Friday, April 22, 2016

Diversion reviewers cite long-standing flaw in Waukesha water bid

Decision-making officials from eight Great Lakes states and advisers from two Canadian provinces reviewing Waukesha's request for a precedent-setting diversion of water from Lake Michigan - - an application that took years to write and large sums of staff and consulting time to prepare, and which Scott Walker's DNR had said was up to snuff - - have chopped from the application the so-called expanded service territory beyond Waukesha's municipal borders and into neighboring communities which had bumped up the diversion's daily demand and its underlying controversy.

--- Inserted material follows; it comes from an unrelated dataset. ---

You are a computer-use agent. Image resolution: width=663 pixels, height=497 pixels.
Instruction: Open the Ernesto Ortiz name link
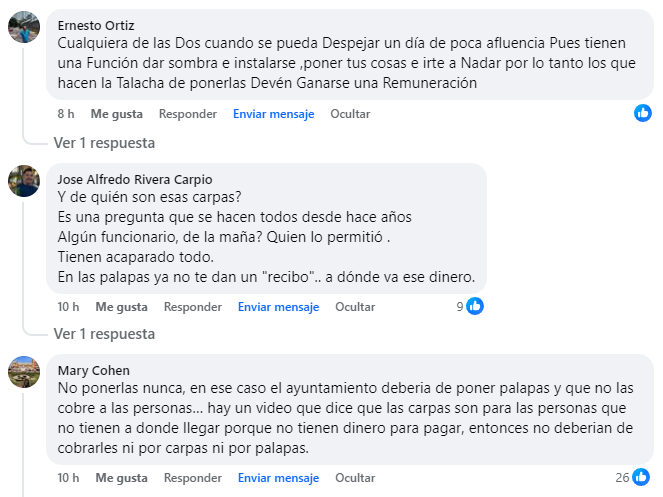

Big surprise, as I'd pointed out the obvious nearly six years ago:
The weakest link in the application - - and what will raise questions all the way from the Town of Waukesha to the City of Milwaukee, and with reviewers and regulators in all the eight Great Lakes states, is Waukesha's plan to send Lake Michigan water into parts of Pewaukee, Genesee and the Town of Waukesha. 
Expanding the current service territory land mass by 80%. 
That expansion - - mapped out and green-lighted by the Southeastern Wisconsin Regional Planning Commission for the Waukesha application administatively, without public review…[means] you have the application resting on the shakiest of premises, because: 
Water for growth is not the goal of the Compact. Take it from a Compact expert's superb analysis, here.
Lake Michigan Landsat Satellite Photo.jpg 
And which Milwaukee Mayor Tom Barrett warned about four years ago: 
The City of Waukesha will run into "a buzz saw" of opposition from other Great Lakes states if it persists in its bid to distribute Lake Michigan water to a future service area extending beyond its boundaries, Milwaukee Mayor Tom Barrett said Thursday...
He made his comments to representatives of environmental and conservation groups from Wisconsin and the other states…. 
Barrett insisted Waukesha's diversion request was vulnerable on the issue of a future water service area designated by the Southeastern Wisconsin Regional Planning Commission. The larger area encompasses portions of the City of Pewaukee and towns of Delafield, Genesee and Waukesha.
The reviewers made the decision to remove the expanded service territory from the application during the second of two days of meetings in Chicago.

The application's reviewers will make a final decision in June.